Multi-locus imprinting disturbances in a family harboring a ZFP57 truncation

We previously reported a child with transient neonatal diabetes mellitus (TNDM), who upon molecular diagnosis was homozygous for a one base-pair deletion in ZFP57, inheriting the mutations from both heterozygous parents. Methylation profiling at diagnosis revealed severe hypomethylation at PLAGL1 and mosaic loss-of-methylation (LOM) at GRB10, NAP1L5 and GNAS-XL DMRs. Some years after the first child, a second sibling was born with a comparable clinical presentation. Upon molecular investigation this child was shown to have the same homozygous deletion. Using Illumina Infinium BeadChip arrays, we confirmed similar hypomethylated signatures at ubiquitous imprinted DMRs. To further characterize the stability of the imprinting defects and understand the role of this mutation in tissue-specific mosaicism, we hybridised buccal-derived DNA and a second leukocyte sample from first child to the HumanMethylationEPIC arrays.
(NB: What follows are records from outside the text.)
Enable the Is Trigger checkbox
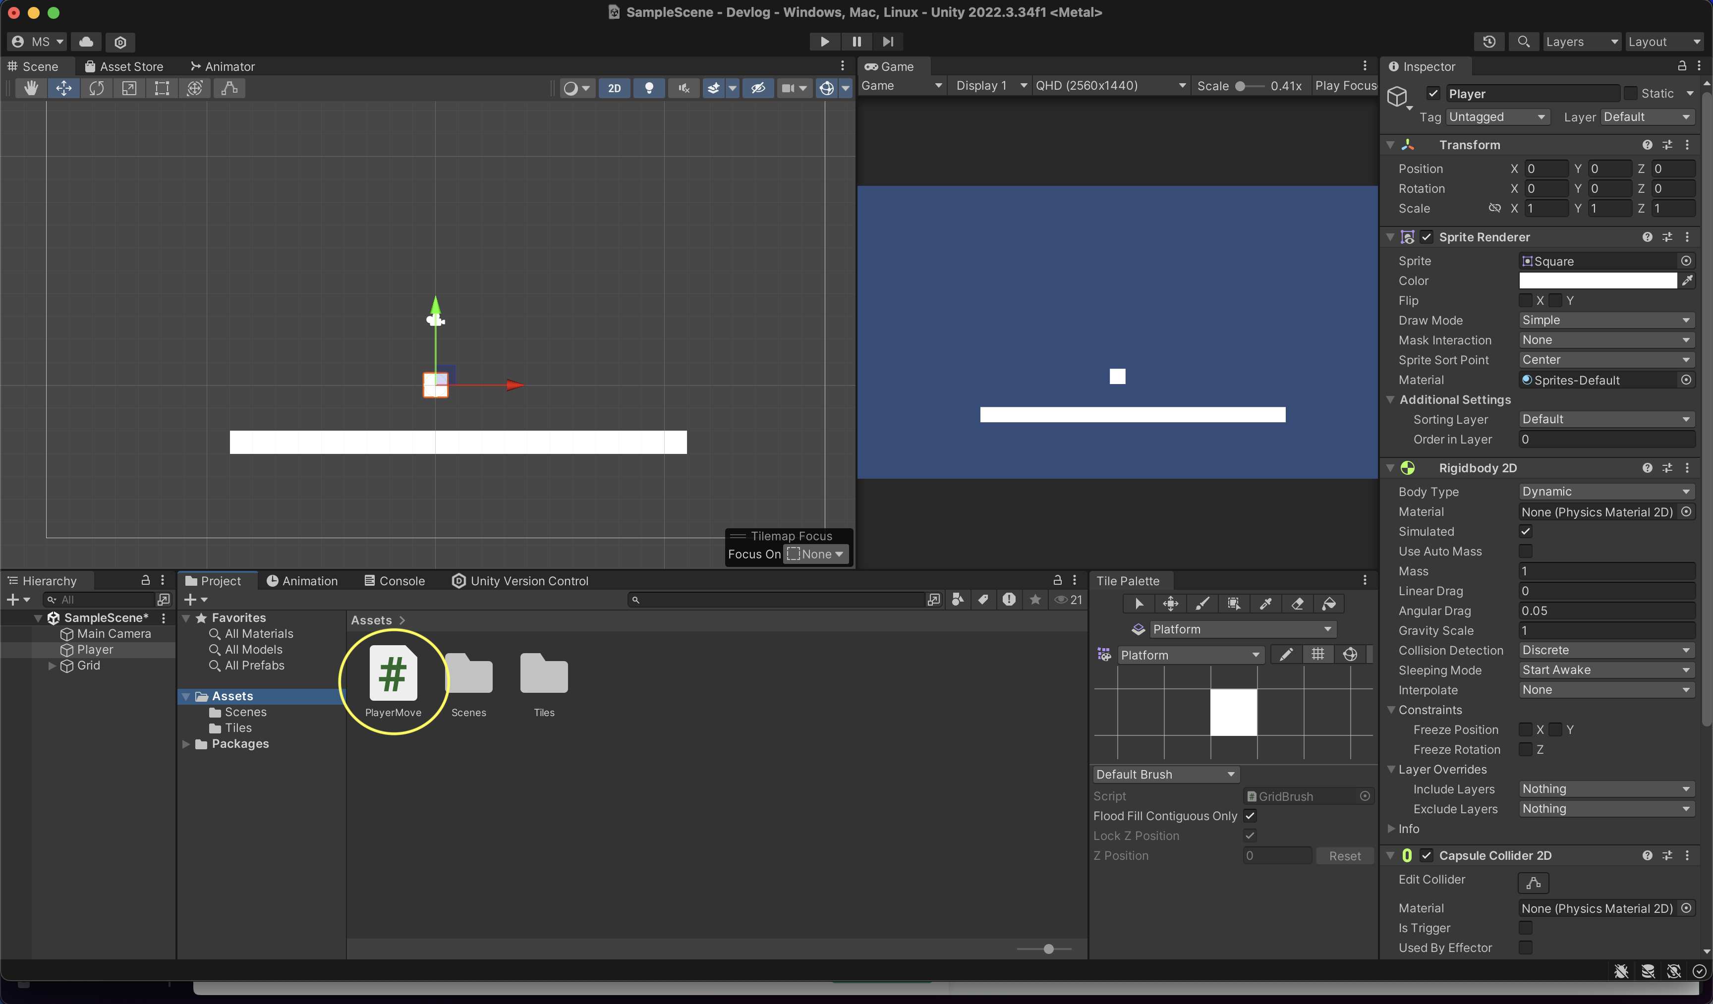 (x=1525, y=928)
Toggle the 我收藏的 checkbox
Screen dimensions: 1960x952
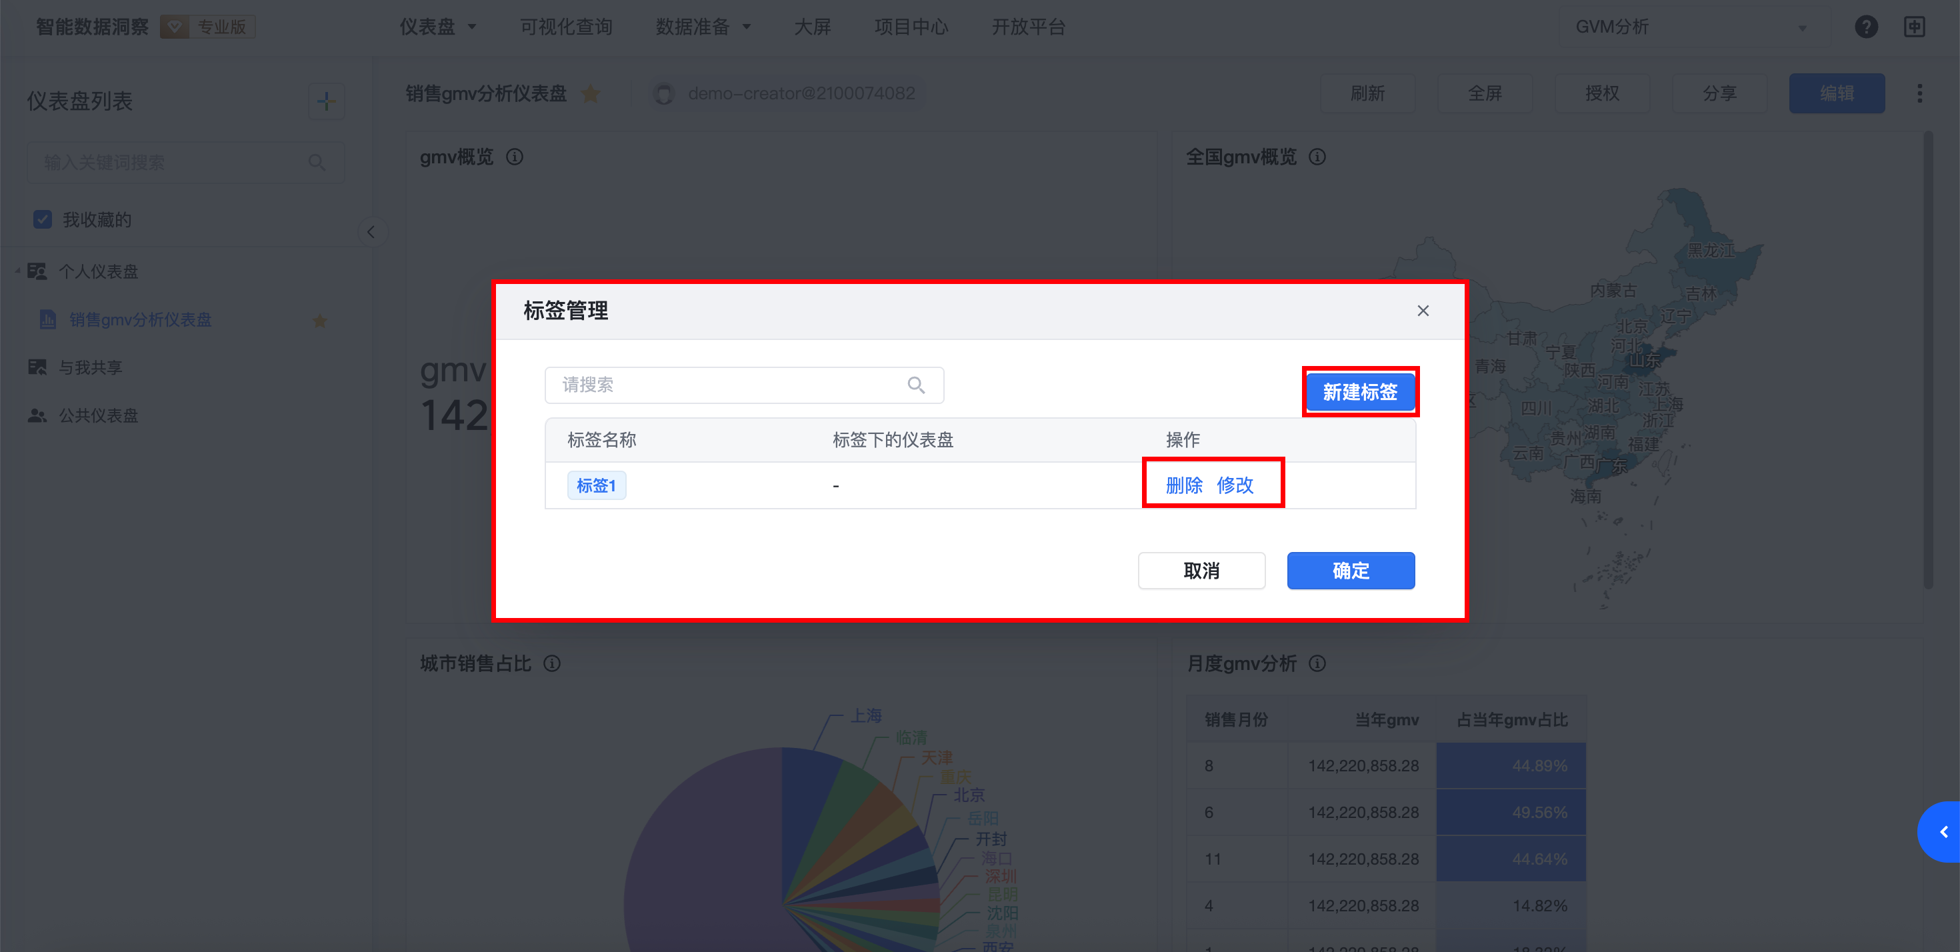43,220
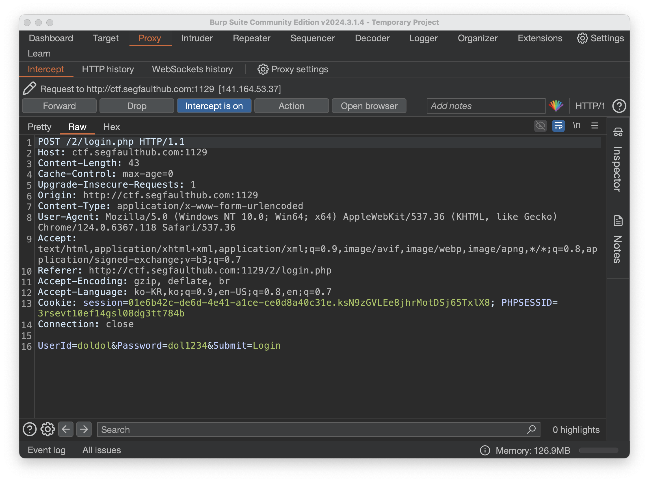Click the search help icon at bottom left

tap(29, 429)
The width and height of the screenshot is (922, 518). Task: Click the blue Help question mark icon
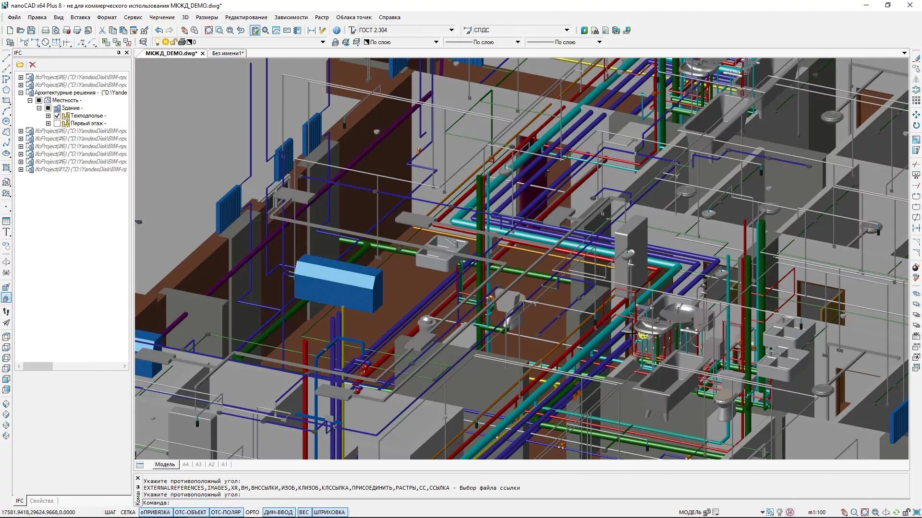pyautogui.click(x=337, y=30)
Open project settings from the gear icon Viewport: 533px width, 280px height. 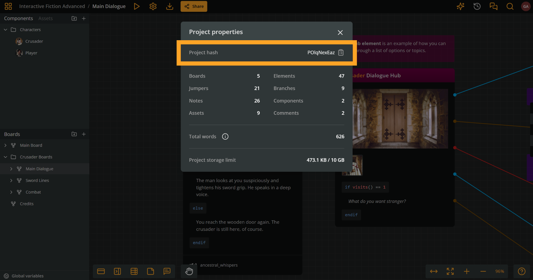coord(153,6)
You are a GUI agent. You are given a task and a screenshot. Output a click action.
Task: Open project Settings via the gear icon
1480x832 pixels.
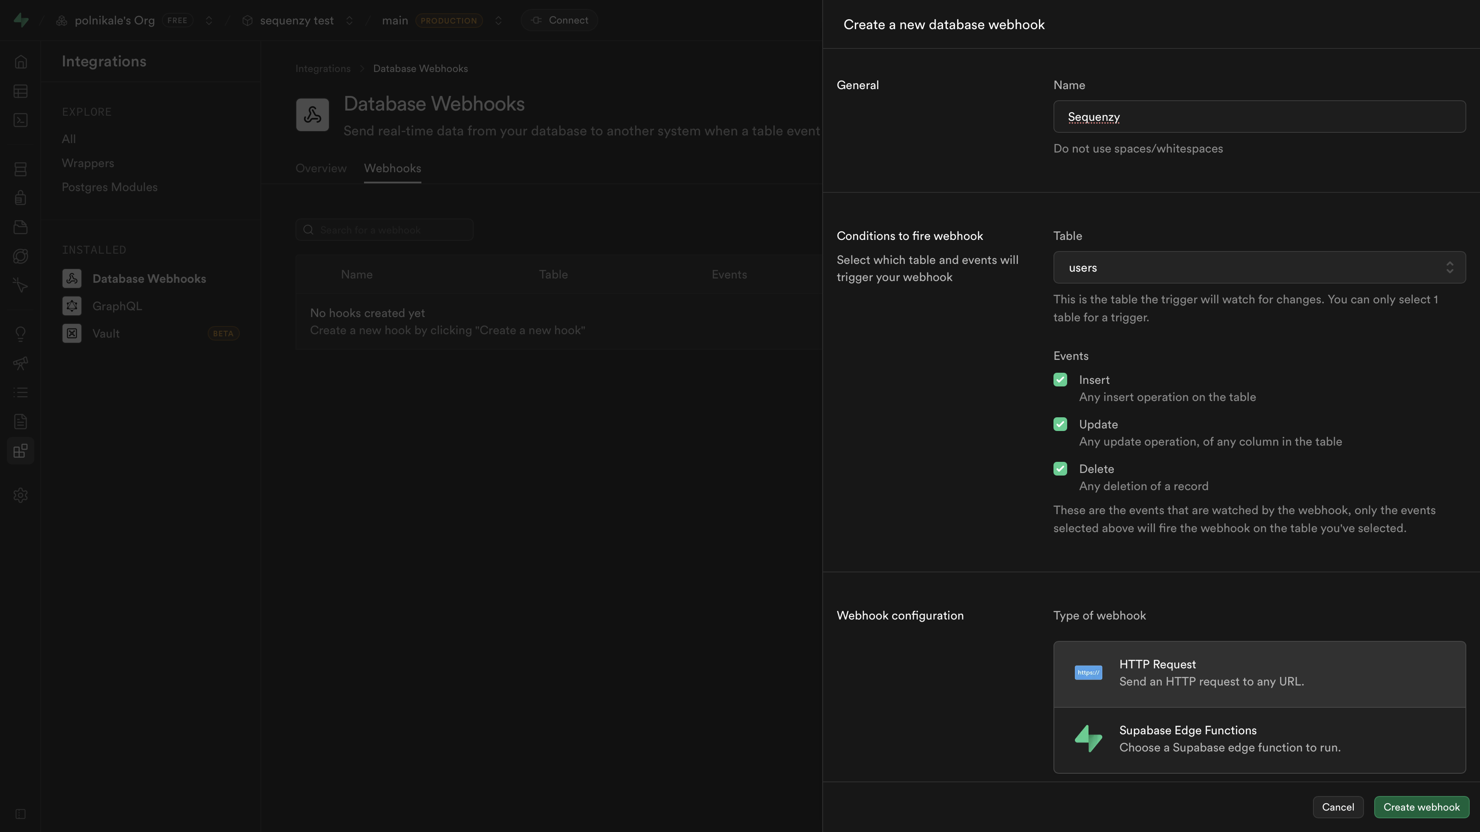[x=21, y=495]
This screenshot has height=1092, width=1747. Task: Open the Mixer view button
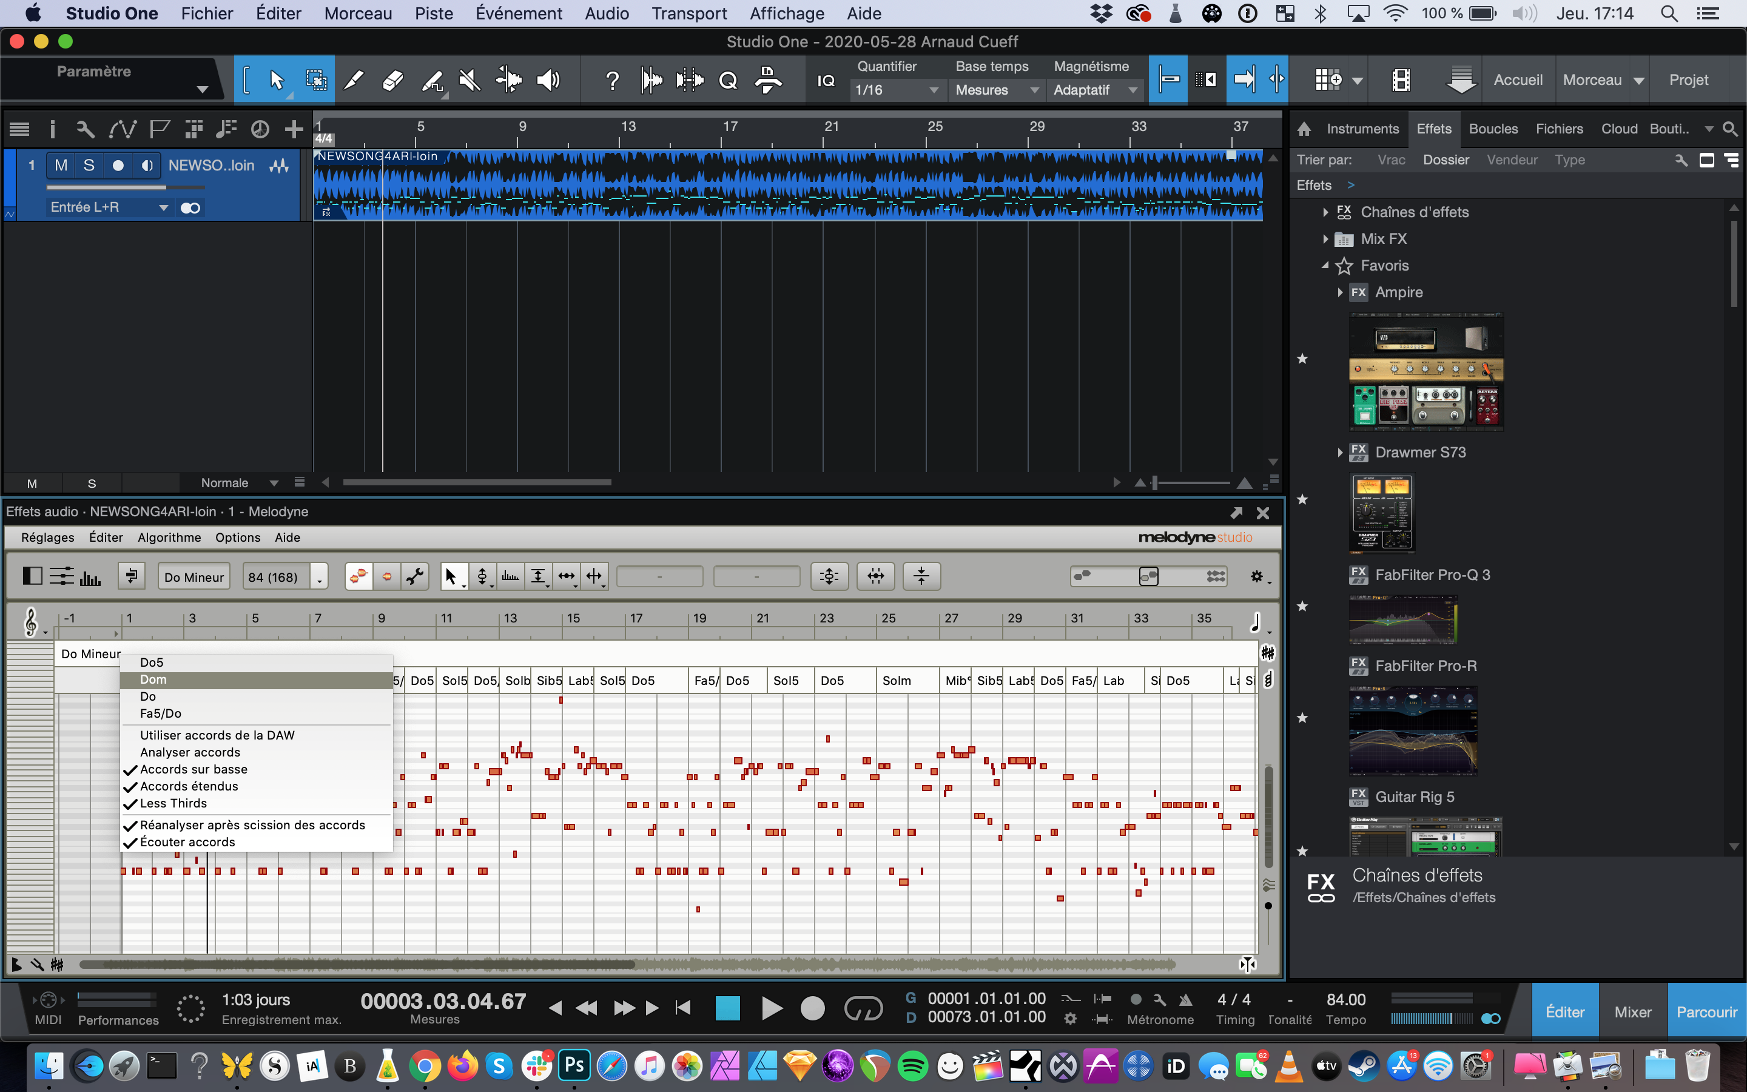(1632, 1012)
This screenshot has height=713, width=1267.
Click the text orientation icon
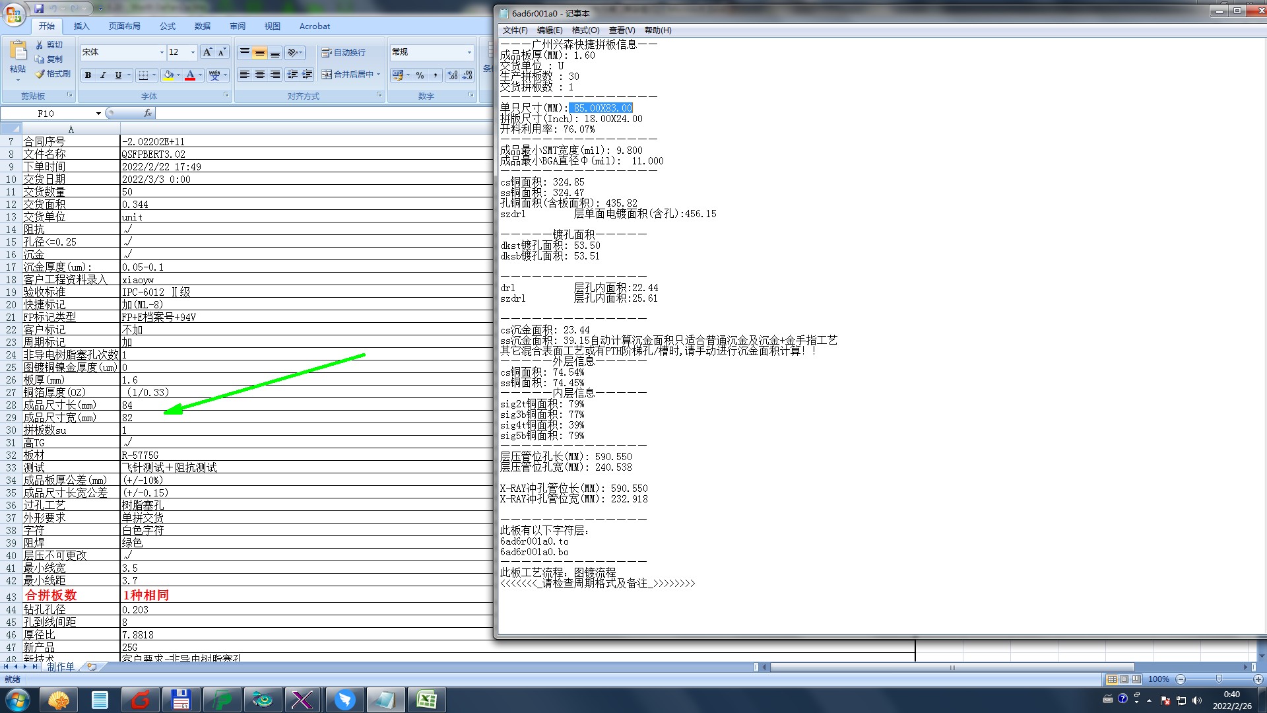292,52
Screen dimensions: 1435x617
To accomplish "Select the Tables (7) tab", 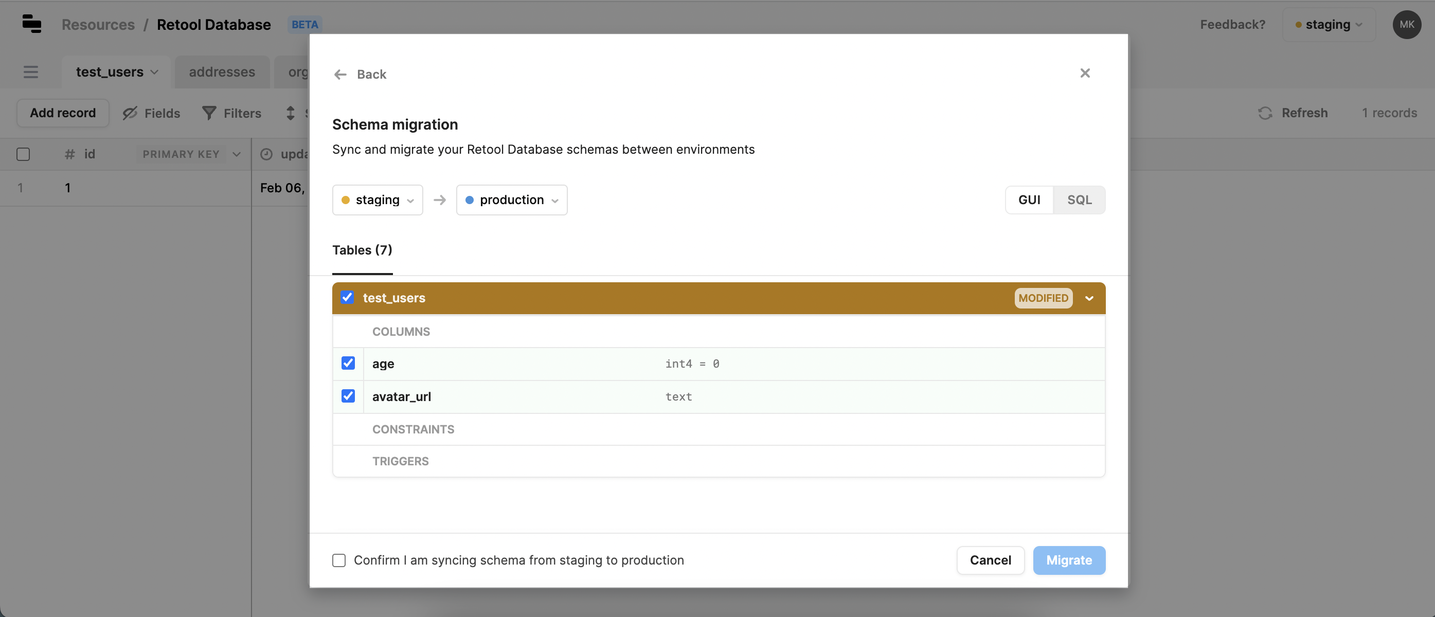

When comparing the two blood-derived samples, we observed that the hypomethylation signature is stable over time with the PLAGL1 DMR being the most severely affected, consistent with this being the disease-causing locus. Furthermore, when comparing the leukocyte and buccal samples, the same imprinted DMRs were affected to a similar extent. Bisulphite converted DNA from blood (two samples at different times), saliva (one sample) and lymphoblasts (one sample) of an individual carrying a homozygotic ZFP57 mutation, a blood sample from his brother (carrying also the same homozygotic mutation) and another blood sample from their mother (heterozygotic carrier of the mutation) were hybridized to the Illumina Infinium HumanMethylationEPIC and HumanMethylation450 BeadChips.